START INPUT FOR THIS TASK

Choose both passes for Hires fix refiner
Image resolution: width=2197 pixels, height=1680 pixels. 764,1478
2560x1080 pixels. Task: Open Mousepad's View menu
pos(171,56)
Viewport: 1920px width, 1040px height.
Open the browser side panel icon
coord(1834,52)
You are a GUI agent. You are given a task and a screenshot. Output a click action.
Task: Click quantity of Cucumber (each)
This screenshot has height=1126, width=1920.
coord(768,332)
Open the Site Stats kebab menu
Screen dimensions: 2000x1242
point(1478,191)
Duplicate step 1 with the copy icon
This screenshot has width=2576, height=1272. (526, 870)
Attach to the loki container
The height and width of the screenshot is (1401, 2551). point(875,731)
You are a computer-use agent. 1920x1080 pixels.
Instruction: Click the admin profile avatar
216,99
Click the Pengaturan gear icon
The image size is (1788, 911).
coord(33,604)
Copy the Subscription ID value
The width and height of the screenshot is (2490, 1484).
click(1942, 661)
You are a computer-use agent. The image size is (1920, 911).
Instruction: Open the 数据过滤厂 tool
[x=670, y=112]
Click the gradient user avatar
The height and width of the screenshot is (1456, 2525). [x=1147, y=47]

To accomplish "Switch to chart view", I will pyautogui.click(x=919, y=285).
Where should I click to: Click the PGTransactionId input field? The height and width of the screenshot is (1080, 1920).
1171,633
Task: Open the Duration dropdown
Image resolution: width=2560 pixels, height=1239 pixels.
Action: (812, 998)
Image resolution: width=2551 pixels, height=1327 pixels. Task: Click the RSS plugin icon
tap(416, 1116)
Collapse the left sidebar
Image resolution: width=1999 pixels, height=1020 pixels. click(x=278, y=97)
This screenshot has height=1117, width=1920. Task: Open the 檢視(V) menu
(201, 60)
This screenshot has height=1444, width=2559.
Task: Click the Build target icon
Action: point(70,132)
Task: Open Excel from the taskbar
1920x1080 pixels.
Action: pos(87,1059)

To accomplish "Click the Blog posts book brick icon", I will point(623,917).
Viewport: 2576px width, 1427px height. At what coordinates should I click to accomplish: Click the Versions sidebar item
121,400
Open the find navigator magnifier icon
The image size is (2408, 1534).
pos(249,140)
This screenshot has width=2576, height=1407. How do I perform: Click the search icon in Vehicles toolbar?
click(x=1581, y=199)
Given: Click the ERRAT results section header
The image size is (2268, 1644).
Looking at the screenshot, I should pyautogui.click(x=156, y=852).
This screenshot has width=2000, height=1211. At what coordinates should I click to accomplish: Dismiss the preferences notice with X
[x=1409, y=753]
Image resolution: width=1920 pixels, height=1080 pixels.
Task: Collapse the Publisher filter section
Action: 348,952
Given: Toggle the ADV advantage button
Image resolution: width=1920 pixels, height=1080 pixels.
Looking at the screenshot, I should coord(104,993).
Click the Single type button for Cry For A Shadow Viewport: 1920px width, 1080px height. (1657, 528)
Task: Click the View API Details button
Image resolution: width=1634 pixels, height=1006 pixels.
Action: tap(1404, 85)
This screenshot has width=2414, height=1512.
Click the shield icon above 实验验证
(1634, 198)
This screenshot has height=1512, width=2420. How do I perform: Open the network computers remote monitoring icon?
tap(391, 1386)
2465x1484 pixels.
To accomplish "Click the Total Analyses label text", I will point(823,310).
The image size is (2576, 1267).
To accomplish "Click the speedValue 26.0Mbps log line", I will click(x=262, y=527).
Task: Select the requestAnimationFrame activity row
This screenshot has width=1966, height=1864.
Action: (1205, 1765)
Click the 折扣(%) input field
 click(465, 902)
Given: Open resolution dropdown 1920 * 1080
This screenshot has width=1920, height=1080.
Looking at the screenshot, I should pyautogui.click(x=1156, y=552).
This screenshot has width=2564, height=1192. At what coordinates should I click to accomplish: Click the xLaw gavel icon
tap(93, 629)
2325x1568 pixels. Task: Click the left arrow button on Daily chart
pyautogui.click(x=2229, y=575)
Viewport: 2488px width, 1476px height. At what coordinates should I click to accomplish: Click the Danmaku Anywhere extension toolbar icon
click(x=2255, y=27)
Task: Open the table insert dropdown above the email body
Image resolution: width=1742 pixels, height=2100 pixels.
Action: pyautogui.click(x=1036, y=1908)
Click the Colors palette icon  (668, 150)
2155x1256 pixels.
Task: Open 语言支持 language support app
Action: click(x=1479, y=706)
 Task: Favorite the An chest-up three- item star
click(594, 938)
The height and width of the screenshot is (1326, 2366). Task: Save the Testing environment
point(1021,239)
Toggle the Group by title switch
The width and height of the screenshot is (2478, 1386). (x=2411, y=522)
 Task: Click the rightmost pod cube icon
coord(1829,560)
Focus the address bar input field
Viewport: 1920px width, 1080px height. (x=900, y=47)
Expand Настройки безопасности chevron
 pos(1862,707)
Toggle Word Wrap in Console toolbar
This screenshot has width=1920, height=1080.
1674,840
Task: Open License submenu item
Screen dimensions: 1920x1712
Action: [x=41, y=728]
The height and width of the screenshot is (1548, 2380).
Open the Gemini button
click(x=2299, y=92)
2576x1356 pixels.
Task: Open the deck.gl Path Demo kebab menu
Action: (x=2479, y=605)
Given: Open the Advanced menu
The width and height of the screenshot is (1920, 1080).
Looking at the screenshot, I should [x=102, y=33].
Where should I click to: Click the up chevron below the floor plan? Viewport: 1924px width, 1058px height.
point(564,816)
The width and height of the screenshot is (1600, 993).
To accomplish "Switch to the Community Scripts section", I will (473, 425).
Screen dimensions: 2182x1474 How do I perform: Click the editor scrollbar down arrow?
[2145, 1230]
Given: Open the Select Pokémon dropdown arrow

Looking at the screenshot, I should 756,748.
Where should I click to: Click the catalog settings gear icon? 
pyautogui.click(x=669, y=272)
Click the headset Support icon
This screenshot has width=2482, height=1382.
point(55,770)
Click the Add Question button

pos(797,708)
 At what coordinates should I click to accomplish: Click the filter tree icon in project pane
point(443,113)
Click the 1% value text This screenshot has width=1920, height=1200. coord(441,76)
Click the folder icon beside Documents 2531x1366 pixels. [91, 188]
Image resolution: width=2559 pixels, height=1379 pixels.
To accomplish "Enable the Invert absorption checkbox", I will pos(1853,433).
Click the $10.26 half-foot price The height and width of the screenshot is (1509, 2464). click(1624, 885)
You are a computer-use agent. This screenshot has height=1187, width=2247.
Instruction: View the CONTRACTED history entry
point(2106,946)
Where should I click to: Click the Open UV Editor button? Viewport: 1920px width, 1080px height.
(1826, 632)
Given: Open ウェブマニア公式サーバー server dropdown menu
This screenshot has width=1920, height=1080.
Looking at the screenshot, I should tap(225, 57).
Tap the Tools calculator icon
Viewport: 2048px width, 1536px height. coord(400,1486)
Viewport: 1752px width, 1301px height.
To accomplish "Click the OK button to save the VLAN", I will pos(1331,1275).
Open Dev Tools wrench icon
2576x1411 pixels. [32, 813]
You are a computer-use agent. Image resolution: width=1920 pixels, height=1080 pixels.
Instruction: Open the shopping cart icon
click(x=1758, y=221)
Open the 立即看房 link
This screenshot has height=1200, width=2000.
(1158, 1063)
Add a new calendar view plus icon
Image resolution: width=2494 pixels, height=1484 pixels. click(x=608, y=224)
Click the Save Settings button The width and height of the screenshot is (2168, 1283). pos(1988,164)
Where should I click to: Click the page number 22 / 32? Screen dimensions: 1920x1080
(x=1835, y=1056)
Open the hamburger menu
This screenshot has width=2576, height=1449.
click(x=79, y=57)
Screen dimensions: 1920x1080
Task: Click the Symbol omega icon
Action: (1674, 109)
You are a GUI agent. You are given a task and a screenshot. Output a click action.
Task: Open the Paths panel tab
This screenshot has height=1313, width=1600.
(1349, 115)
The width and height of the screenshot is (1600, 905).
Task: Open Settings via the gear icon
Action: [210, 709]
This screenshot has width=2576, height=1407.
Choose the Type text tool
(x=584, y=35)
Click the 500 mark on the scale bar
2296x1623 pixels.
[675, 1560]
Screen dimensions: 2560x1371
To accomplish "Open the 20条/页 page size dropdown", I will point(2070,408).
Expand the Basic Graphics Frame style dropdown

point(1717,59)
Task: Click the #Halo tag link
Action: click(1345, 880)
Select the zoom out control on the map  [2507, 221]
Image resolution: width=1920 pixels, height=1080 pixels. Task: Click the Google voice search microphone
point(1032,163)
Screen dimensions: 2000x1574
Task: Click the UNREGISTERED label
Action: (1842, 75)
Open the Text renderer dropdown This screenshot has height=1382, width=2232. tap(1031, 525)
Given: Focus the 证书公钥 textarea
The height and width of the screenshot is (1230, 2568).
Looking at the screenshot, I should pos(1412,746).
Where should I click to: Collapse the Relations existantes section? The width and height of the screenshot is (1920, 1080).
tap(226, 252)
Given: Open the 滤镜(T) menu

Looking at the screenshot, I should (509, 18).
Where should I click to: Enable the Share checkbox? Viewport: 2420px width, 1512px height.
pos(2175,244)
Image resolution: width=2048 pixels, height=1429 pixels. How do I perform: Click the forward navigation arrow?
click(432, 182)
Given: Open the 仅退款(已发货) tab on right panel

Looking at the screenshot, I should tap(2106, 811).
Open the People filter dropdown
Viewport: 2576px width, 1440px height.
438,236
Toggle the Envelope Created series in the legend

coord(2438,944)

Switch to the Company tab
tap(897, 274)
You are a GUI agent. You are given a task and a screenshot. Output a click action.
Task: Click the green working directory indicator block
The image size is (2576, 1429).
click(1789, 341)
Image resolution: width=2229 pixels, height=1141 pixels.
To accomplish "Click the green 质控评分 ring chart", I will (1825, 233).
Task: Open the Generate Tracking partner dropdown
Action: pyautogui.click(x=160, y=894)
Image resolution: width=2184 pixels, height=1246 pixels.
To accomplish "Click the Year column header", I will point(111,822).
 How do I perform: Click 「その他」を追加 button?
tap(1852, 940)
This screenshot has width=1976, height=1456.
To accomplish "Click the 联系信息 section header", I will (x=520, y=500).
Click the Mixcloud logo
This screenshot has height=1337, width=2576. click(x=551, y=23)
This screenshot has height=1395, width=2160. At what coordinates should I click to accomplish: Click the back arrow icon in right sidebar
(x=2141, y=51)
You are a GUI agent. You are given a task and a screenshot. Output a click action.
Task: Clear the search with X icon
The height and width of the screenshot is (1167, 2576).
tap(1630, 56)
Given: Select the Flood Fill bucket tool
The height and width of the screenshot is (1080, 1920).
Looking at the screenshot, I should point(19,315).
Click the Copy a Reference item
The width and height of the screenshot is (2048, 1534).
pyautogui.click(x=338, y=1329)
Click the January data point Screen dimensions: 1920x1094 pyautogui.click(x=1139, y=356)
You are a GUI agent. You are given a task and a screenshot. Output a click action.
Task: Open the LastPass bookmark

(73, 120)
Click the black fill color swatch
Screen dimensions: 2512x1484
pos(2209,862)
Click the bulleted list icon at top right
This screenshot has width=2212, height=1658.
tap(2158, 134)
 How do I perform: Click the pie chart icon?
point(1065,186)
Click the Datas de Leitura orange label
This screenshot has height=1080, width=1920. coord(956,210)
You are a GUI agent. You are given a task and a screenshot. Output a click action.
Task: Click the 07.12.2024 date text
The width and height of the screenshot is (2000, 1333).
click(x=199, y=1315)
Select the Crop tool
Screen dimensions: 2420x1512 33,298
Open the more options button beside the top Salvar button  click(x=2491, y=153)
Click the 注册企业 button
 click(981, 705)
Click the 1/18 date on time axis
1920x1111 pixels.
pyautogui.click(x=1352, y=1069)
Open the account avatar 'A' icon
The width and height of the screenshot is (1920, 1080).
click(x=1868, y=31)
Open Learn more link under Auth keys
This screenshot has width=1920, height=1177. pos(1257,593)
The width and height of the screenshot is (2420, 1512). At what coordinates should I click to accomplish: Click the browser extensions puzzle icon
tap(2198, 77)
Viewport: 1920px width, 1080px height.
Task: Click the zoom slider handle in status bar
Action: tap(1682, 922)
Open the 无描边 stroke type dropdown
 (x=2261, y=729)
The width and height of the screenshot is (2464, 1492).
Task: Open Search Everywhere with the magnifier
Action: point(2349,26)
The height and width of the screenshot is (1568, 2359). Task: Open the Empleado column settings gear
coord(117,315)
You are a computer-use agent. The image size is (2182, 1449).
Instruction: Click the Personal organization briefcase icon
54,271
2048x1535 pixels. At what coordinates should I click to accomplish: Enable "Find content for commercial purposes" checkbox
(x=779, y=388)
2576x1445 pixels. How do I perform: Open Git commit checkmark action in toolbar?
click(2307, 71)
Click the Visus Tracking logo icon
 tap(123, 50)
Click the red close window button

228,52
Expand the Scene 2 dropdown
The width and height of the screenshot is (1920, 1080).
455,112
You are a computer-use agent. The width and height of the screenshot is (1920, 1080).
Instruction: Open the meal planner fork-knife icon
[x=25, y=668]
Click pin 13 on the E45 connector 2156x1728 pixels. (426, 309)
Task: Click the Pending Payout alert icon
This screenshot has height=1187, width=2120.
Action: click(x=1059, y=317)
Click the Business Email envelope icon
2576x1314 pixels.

END INPUT FOR THIS TASK

__YOUR INSTRUCTIONS__. Restate exactly each line of the data from the one bearing "Click the Business Email envelope icon" to the end, and add nothing.

__SOLUTION TO THE EXERCISE__.
Click the Business Email envelope icon
2576x1314 pixels.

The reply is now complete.